He and his followers tried to build political pressure in Israel and abroad, seeking to convert the lipservice paid to a two-state solution in the Oslo peace process into a concrete Palestinian state.
A harsh critic of Benjamin Netanyahu’s far-right government until the end, Avnery filed his final weekly column two weeks ago, lambasting Israel’s new Nation-State Basic Law as “semi-fascist”.
For Israel’s currently besieged peace bloc, Avnery’s passing is a significant blow. Despite tributes from Israeli opposition politicians on Monday, his voice had long ago become marginalised at home. He was the last major public figure still visibly fighting to bring about a two-state solution.
His unyielding positions in support of an Oslo-style peace had begun to appear to many on the Israeli right and left as obsolete, especially after Donald Trump’s ascendancy to the White House. Since then, Israel has barely veiled its intention to annex parts of the West Bank, destroying any hope of a Palestinian state.
Avnery publicly rejected a resolution of the Israeli-Palestinian conflict based on a shared, single state for Israelis and Palestinians.
He also opposed a general boycott of Israel, as advocated by the growing international BDS movement. Gush Shalom, however, did support boycotts restricted to the settlements.
Avnery arrived in what was then British-ruled Palestine in 1933, aged 10, emigrating with his family from Germany as the Nazis rose to power.
At 15, he was an young recruit to the Irgun, an underground Jewish militia the British classified as a terrorist organisation.

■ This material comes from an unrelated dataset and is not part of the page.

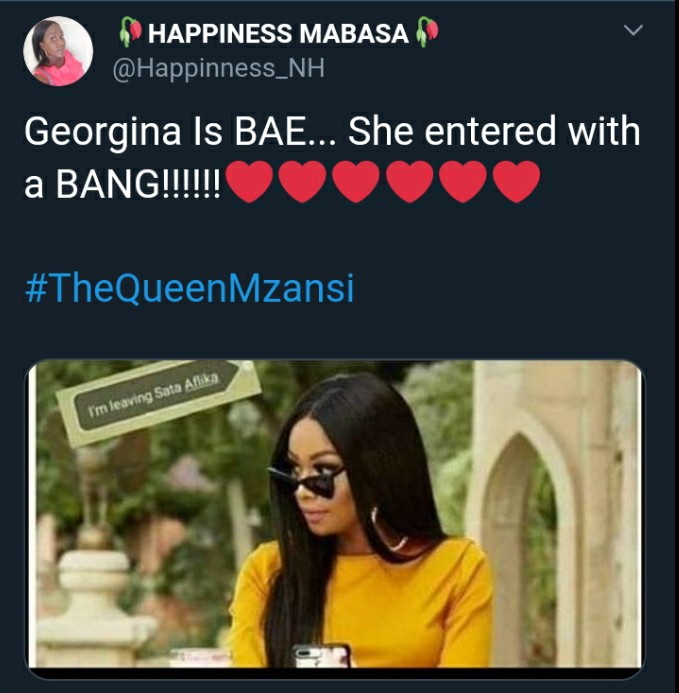
Task: Select the first red heart emoji
Action: pos(250,182)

But increasingly disenchanted with its attacks on Palestinian civilians, he quit a few years later.
Avnery fought with the Haganah – later to become the Israel Defence Forces – during the 1948 war that founded a Jewish state on the ruins of the Palestinians’ homeland. In later books and articles, he referred to his unit’s role in committing war crimes against Palestinians in the Negev region, in modern Israel’s south.
During the fighting, he was seriously wounded. His dispatches from the battlefront, later compiled into a book, briefly made him a national hero.
But his popularity soon waned. In his memoir, he described his convalescence as a period of dramatic change in his thinking: “The war totally convinced me there is a Palestinian people, and that peace must be forged first and foremost with them.”
It was then, he added, that he became a committed advocate for a Palestinian state.
Through the 1950s, 1960s and 1970s, Avnery was best known for publishing his weekly magazine Haolam Hazeh (This World). Its mix of ground-breaking investigations, political muckraking and dissident opinion made him many enemies in the ruling Labour party.
The head of Israel’s domestic intelligence service of the time described Avnery as “Government Enemy No 1”. The magazine’s offices were bombed several times, and Avnery was seriously assaulted. The publication only closed when Avnery started Gush Shalom.
The movement on Monday described him as “a far-seeing visionary who pointed to a way which others failed to see”.
Though a dissident figure, Avnery had been popular enough on the left to launch a separate political career, winning seats in Israel’s parliament in the 1965, 1969 and 1977 elections.
When he made a speech in the parliament to relinquish his seat in 1981, he caused an uproar by being the first legislator to wave the Palestinian and Israeli flags alongside each other.
But it was in 1982 that he established a reputation outside Israel. He was smuggled into Beirut to meet Arafat, as Israeli forces encircled the city in an effort to remove the PLO from Lebanon.
It later emerged that Israeli soldiers had been tracking Avnery in a bid to locate Arafat’s hideout and assassinate him. Avnery’s Palestinian escorts managed to elude them.
In his columns, Avnery often credited himself with using the trust he built with Arafat over the next few years to persuade the Palestinian leader to change the PLO’s political direction.
In 1988 Arafat renounced a long-standing Palestinian commitment to a single secular democratic state in historic Palestine, and formally accepted the idea of partitioning the territory into two states.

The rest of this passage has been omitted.